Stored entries
***
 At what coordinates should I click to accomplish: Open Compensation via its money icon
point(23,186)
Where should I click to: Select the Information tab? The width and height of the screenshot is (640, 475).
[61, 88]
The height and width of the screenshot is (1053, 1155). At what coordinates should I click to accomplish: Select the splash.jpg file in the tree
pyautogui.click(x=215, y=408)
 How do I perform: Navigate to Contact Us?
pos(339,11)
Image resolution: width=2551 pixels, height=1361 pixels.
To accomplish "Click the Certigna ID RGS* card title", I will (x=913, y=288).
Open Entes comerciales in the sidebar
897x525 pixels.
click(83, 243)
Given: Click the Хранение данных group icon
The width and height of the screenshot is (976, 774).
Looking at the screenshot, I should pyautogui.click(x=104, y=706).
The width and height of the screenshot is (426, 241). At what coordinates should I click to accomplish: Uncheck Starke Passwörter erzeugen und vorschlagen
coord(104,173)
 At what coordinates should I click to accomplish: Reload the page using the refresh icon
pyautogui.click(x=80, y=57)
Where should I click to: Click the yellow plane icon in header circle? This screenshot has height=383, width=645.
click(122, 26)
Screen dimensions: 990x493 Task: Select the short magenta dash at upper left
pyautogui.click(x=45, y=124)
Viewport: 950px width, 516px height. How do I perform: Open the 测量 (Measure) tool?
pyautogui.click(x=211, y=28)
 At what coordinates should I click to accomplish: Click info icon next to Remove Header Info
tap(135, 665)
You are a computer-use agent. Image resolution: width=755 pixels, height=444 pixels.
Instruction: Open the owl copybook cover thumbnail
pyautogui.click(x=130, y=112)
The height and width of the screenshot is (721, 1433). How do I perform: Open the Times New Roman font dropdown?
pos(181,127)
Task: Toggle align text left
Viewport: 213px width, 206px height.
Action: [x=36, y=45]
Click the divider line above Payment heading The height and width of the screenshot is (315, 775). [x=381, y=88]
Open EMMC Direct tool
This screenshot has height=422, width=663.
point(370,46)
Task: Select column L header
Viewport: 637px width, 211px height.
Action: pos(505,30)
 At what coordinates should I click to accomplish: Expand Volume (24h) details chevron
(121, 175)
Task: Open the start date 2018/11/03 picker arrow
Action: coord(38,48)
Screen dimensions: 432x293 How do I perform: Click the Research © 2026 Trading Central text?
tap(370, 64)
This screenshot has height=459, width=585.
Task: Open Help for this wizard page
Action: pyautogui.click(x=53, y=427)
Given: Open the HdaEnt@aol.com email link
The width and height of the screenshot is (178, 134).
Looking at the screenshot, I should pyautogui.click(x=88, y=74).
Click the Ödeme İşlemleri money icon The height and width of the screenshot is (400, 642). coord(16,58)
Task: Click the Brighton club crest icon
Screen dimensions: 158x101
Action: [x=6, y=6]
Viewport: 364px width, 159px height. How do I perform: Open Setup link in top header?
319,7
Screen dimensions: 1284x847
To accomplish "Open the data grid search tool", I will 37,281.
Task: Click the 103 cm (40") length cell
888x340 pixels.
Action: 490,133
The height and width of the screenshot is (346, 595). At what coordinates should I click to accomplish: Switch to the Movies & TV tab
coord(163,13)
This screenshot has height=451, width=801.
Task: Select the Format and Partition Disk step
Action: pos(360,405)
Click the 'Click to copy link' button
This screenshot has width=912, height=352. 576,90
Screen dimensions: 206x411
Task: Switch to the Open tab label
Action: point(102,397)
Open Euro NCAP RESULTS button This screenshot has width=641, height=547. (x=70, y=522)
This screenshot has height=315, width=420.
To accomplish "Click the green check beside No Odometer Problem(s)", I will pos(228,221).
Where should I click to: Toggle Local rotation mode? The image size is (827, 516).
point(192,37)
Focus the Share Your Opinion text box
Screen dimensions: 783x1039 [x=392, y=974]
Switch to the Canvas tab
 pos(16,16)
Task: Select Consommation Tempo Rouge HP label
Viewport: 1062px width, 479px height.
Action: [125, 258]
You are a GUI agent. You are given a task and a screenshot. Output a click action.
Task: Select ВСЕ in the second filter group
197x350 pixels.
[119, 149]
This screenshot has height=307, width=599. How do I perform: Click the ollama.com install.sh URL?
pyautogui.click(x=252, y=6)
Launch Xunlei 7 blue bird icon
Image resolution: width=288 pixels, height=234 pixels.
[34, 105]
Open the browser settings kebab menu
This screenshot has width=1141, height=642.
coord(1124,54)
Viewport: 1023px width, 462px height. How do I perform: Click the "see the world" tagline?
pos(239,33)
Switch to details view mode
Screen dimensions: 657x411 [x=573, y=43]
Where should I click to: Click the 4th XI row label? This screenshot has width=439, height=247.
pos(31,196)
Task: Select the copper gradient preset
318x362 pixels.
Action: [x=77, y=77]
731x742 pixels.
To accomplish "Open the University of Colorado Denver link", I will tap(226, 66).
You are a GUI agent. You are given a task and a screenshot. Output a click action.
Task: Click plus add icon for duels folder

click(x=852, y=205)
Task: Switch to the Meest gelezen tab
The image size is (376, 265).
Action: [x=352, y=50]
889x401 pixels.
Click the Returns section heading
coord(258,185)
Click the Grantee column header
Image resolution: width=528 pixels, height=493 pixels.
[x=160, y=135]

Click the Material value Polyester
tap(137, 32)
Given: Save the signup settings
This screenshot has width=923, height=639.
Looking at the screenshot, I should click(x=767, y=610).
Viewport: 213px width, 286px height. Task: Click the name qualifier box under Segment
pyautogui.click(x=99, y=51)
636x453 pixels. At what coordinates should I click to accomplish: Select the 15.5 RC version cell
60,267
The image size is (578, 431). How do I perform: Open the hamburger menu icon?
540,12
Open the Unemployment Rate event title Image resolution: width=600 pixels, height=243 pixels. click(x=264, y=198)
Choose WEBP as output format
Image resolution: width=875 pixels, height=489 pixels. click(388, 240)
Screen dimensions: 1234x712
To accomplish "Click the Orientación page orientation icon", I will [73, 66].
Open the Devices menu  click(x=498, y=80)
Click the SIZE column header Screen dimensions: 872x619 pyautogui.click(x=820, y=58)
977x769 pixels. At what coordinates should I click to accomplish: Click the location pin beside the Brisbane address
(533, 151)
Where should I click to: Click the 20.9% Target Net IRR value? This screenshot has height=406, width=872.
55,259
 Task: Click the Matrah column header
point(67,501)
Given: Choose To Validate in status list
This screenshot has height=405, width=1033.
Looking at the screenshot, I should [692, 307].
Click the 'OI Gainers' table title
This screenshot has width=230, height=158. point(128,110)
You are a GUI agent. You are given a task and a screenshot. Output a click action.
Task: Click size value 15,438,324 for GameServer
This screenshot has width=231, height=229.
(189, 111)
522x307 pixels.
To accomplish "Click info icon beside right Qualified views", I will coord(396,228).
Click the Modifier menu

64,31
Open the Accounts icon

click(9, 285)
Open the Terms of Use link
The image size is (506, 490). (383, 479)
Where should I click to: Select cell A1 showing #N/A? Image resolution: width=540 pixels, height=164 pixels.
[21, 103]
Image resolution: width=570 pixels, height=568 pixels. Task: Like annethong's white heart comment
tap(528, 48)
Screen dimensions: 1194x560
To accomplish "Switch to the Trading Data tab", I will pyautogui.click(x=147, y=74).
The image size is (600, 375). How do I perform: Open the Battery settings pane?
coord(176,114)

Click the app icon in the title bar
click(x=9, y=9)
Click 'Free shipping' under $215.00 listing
***
The records above are to be given again in full, exactly as written.

#### [Solution for this problem]
 At what coordinates should I click to accomplish: Open Compensation via its money icon
point(23,186)
Where should I click to: Select the Information tab? The width and height of the screenshot is (640, 475).
[61, 88]
The height and width of the screenshot is (1053, 1155). At what coordinates should I click to accomplish: Select the splash.jpg file in the tree
pyautogui.click(x=215, y=408)
 How do I perform: Navigate to Contact Us?
pos(339,11)
Image resolution: width=2551 pixels, height=1361 pixels.
To accomplish "Click the Certigna ID RGS* card title", I will (x=913, y=288).
Open Entes comerciales in the sidebar
897x525 pixels.
click(83, 243)
Given: Click the Хранение данных group icon
The width and height of the screenshot is (976, 774).
Looking at the screenshot, I should pyautogui.click(x=104, y=706).
The width and height of the screenshot is (426, 241). At what coordinates should I click to accomplish: Uncheck Starke Passwörter erzeugen und vorschlagen
coord(104,173)
 At what coordinates should I click to accomplish: Reload the page using the refresh icon
pyautogui.click(x=80, y=57)
Where should I click to: Click the yellow plane icon in header circle? This screenshot has height=383, width=645.
click(122, 26)
Screen dimensions: 990x493 Task: Select the short magenta dash at upper left
pyautogui.click(x=45, y=124)
Viewport: 950px width, 516px height. How do I perform: Open the 测量 (Measure) tool?
pyautogui.click(x=211, y=28)
 At what coordinates should I click to accomplish: Click info icon next to Remove Header Info
tap(135, 665)
You are a computer-use agent. Image resolution: width=755 pixels, height=444 pixels.
Instruction: Open the owl copybook cover thumbnail
pyautogui.click(x=130, y=112)
The height and width of the screenshot is (721, 1433). How do I perform: Open the Times New Roman font dropdown?
pos(181,127)
Task: Toggle align text left
Viewport: 213px width, 206px height.
Action: [x=36, y=45]
Click the divider line above Payment heading The height and width of the screenshot is (315, 775). [x=381, y=88]
Open EMMC Direct tool
This screenshot has height=422, width=663.
point(370,46)
Task: Select column L header
Viewport: 637px width, 211px height.
Action: pos(505,30)
 At what coordinates should I click to accomplish: Expand Volume (24h) details chevron
(121, 175)
Task: Open the start date 2018/11/03 picker arrow
Action: coord(38,48)
Screen dimensions: 432x293 How do I perform: Click the Research © 2026 Trading Central text?
tap(370, 64)
This screenshot has height=459, width=585.
Task: Open Help for this wizard page
Action: pyautogui.click(x=53, y=427)
Given: Open the HdaEnt@aol.com email link
The width and height of the screenshot is (178, 134).
Looking at the screenshot, I should pyautogui.click(x=88, y=74).
Click the Ödeme İşlemleri money icon The height and width of the screenshot is (400, 642). coord(16,58)
Task: Click the Brighton club crest icon
Screen dimensions: 158x101
Action: [x=6, y=6]
Viewport: 364px width, 159px height. How do I perform: Open Setup link in top header?
319,7
Screen dimensions: 1284x847
To accomplish "Open the data grid search tool", I will 37,281.
Task: Click the 103 cm (40") length cell
888x340 pixels.
Action: 490,133
The height and width of the screenshot is (346, 595). At what coordinates should I click to accomplish: Switch to the Movies & TV tab
coord(163,13)
This screenshot has height=451, width=801.
Task: Select the Format and Partition Disk step
Action: pos(360,405)
Click the 'Click to copy link' button
This screenshot has width=912, height=352. 576,90
Screen dimensions: 206x411
Task: Switch to the Open tab label
Action: point(102,397)
Open Euro NCAP RESULTS button This screenshot has width=641, height=547. (x=70, y=522)
This screenshot has height=315, width=420.
To accomplish "Click the green check beside No Odometer Problem(s)", I will pos(228,221).
Where should I click to: Toggle Local rotation mode? The image size is (827, 516).
point(192,37)
Focus the Share Your Opinion text box
Screen dimensions: 783x1039 [x=392, y=974]
Switch to the Canvas tab
 pos(16,16)
Task: Select Consommation Tempo Rouge HP label
Viewport: 1062px width, 479px height.
Action: [125, 258]
You are a GUI agent. You are given a task and a screenshot. Output a click action.
Task: Select ВСЕ in the second filter group
197x350 pixels.
[119, 149]
This screenshot has height=307, width=599. How do I perform: Click the ollama.com install.sh URL?
pyautogui.click(x=252, y=6)
Launch Xunlei 7 blue bird icon
Image resolution: width=288 pixels, height=234 pixels.
[34, 105]
Open the browser settings kebab menu
This screenshot has width=1141, height=642.
coord(1124,54)
Viewport: 1023px width, 462px height. How do I perform: Click the "see the world" tagline?
pos(239,33)
Switch to details view mode
Screen dimensions: 657x411 [x=573, y=43]
Where should I click to: Click the 4th XI row label? This screenshot has width=439, height=247.
pos(31,196)
Task: Select the copper gradient preset
318x362 pixels.
Action: [x=77, y=77]
731x742 pixels.
To accomplish "Open the University of Colorado Denver link", I will tap(226, 66).
You are a GUI agent. You are given a task and a screenshot. Output a click action.
Task: Click plus add icon for duels folder

click(x=852, y=205)
Task: Switch to the Meest gelezen tab
The image size is (376, 265).
Action: [x=352, y=50]
889x401 pixels.
Click the Returns section heading
coord(258,185)
Click the Grantee column header
Image resolution: width=528 pixels, height=493 pixels.
[x=160, y=135]

Click the Material value Polyester
tap(137, 32)
Given: Save the signup settings
This screenshot has width=923, height=639.
Looking at the screenshot, I should click(x=767, y=610).
Viewport: 213px width, 286px height. Task: Click the name qualifier box under Segment
pyautogui.click(x=99, y=51)
636x453 pixels. At what coordinates should I click to accomplish: Select the 15.5 RC version cell
60,267
The image size is (578, 431). How do I perform: Open the hamburger menu icon?
540,12
Open the Unemployment Rate event title Image resolution: width=600 pixels, height=243 pixels. click(x=264, y=198)
Choose WEBP as output format
Image resolution: width=875 pixels, height=489 pixels. click(388, 240)
Screen dimensions: 1234x712
To accomplish "Click the Orientación page orientation icon", I will [73, 66].
Open the Devices menu  click(x=498, y=80)
Click the SIZE column header Screen dimensions: 872x619 pyautogui.click(x=820, y=58)
977x769 pixels. At what coordinates should I click to accomplish: Click the location pin beside the Brisbane address
(533, 151)
Where should I click to: Click the 20.9% Target Net IRR value? This screenshot has height=406, width=872.
55,259
 Task: Click the Matrah column header
point(67,501)
Given: Choose To Validate in status list
This screenshot has height=405, width=1033.
Looking at the screenshot, I should [692, 307].
Click the 'OI Gainers' table title
This screenshot has width=230, height=158. point(128,110)
You are a GUI agent. You are given a task and a screenshot. Output a click action.
Task: Click size value 15,438,324 for GameServer
This screenshot has width=231, height=229.
(189, 111)
522x307 pixels.
To accomplish "Click info icon beside right Qualified views", I will coord(396,228).
Click the Modifier menu

64,31
Open the Accounts icon

click(9, 285)
Open the Terms of Use link
The image size is (506, 490). (383, 479)
Where should I click to: Select cell A1 showing #N/A? Image resolution: width=540 pixels, height=164 pixels.
[21, 103]
Image resolution: width=570 pixels, height=568 pixels. Task: Like annethong's white heart comment
tap(528, 48)
Screen dimensions: 1194x560
To accomplish "Switch to the Trading Data tab", I will pyautogui.click(x=147, y=74).
The image size is (600, 375). How do I perform: Open the Battery settings pane?
coord(176,114)

Click the app icon in the title bar
click(x=9, y=9)
Click 'Free shipping' under $215.00 listing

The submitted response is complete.